Exercise description: Retype the opening lines of the data exactly, stopping after the line that contains "Expand the What's new dropdown arrow". Skip every picture.

==== Data for analysis

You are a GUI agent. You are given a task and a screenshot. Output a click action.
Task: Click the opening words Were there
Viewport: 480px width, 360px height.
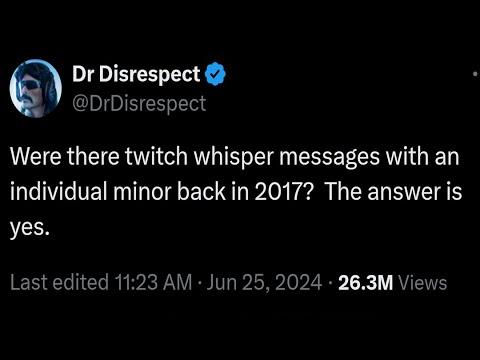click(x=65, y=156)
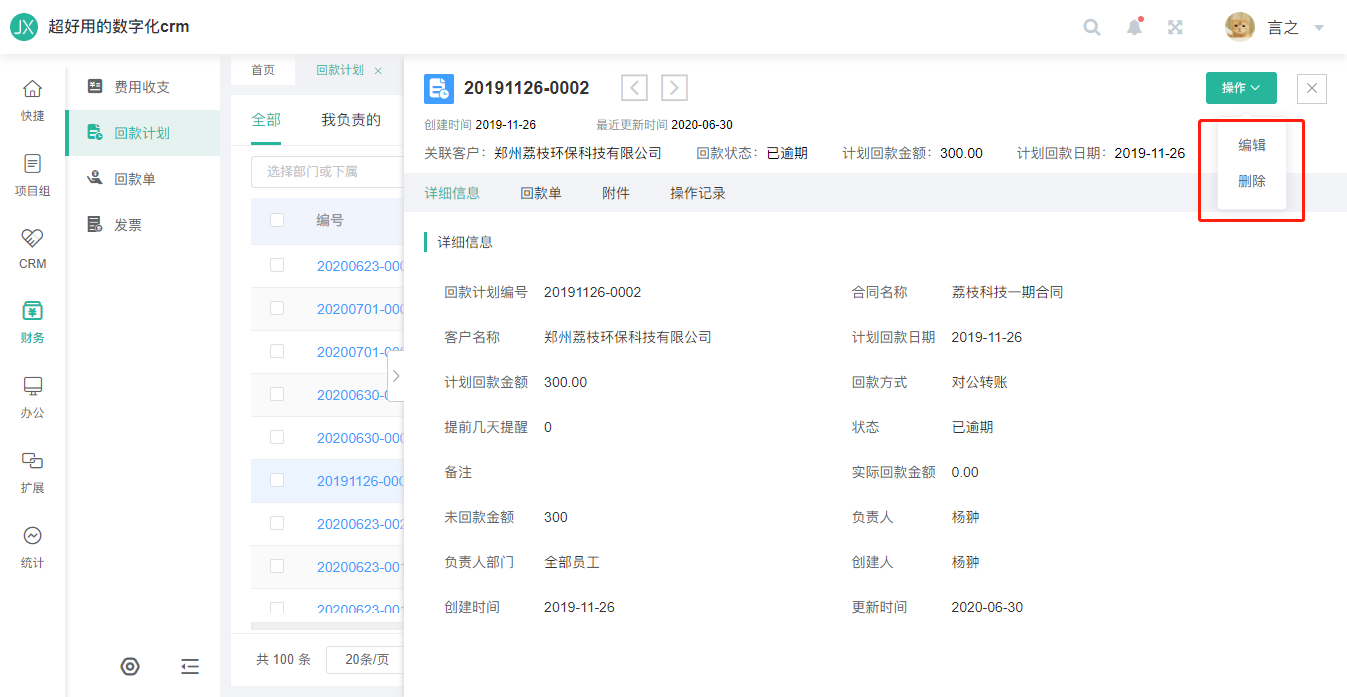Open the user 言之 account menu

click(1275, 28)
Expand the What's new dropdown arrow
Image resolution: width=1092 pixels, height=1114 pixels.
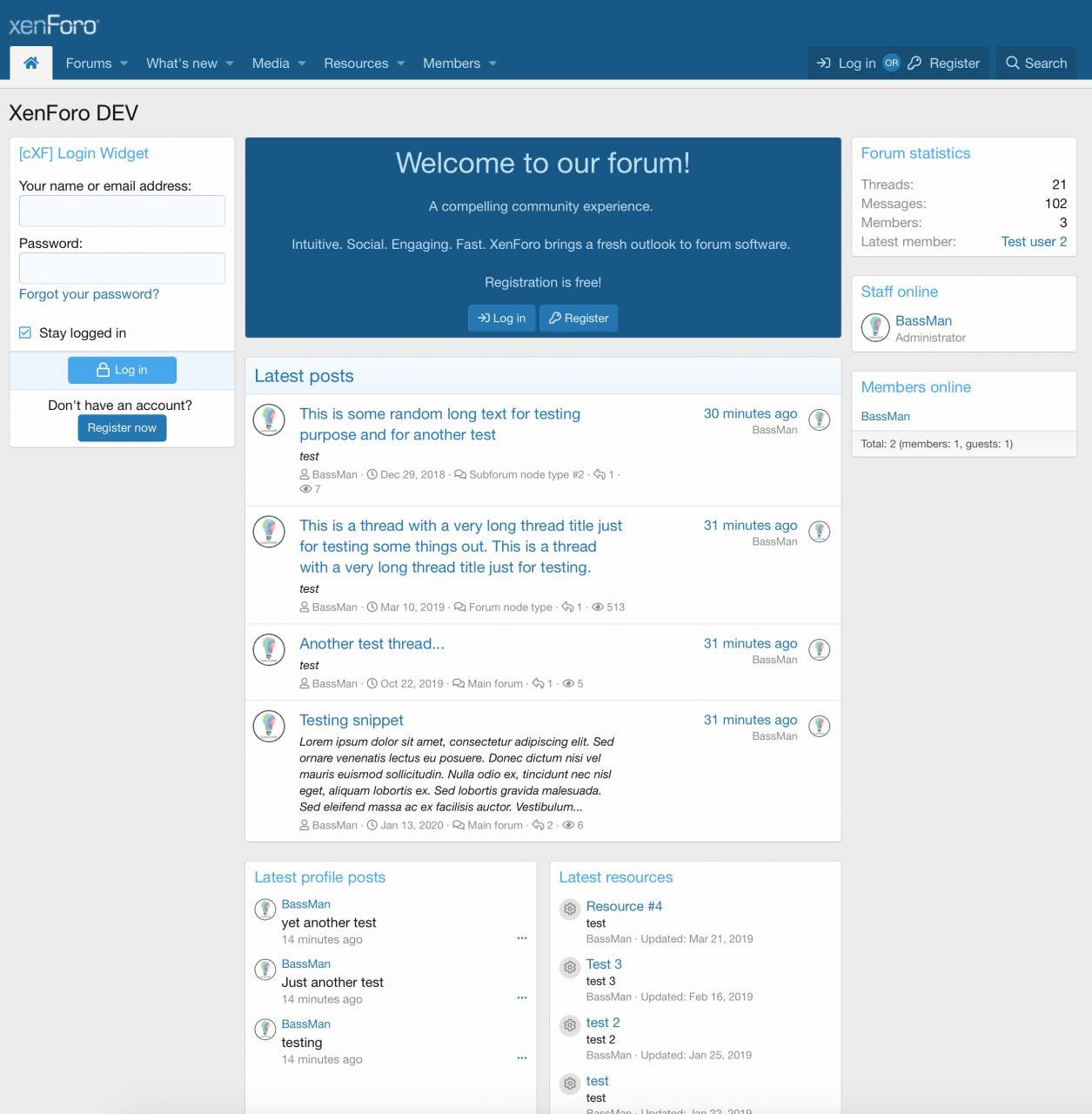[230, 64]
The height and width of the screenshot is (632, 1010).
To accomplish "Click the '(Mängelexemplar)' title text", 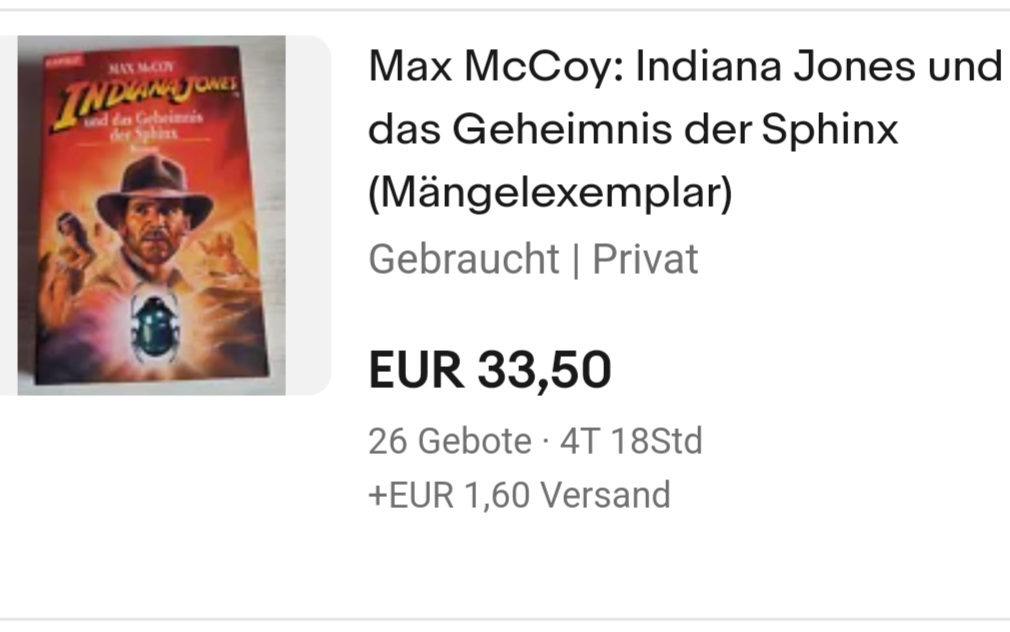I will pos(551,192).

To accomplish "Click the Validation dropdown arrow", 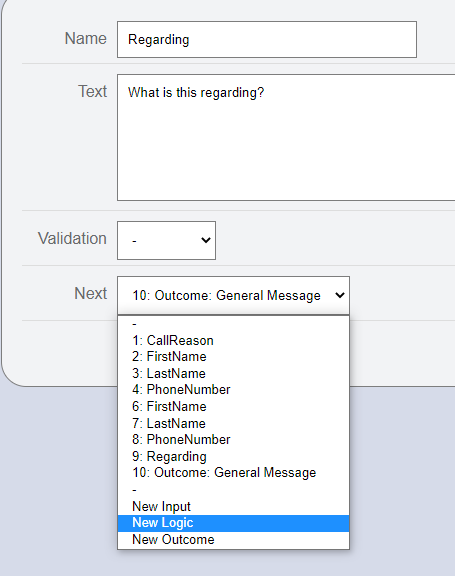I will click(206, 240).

========

Output of the task:
You are a GUI agent. You are given a task and a screenshot. Output a click action.
Task: Click the opening words Were there
Viewport: 480px width, 360px height.
click(x=65, y=156)
Open the user 言之 account menu

click(1275, 28)
Expand the What's new dropdown arrow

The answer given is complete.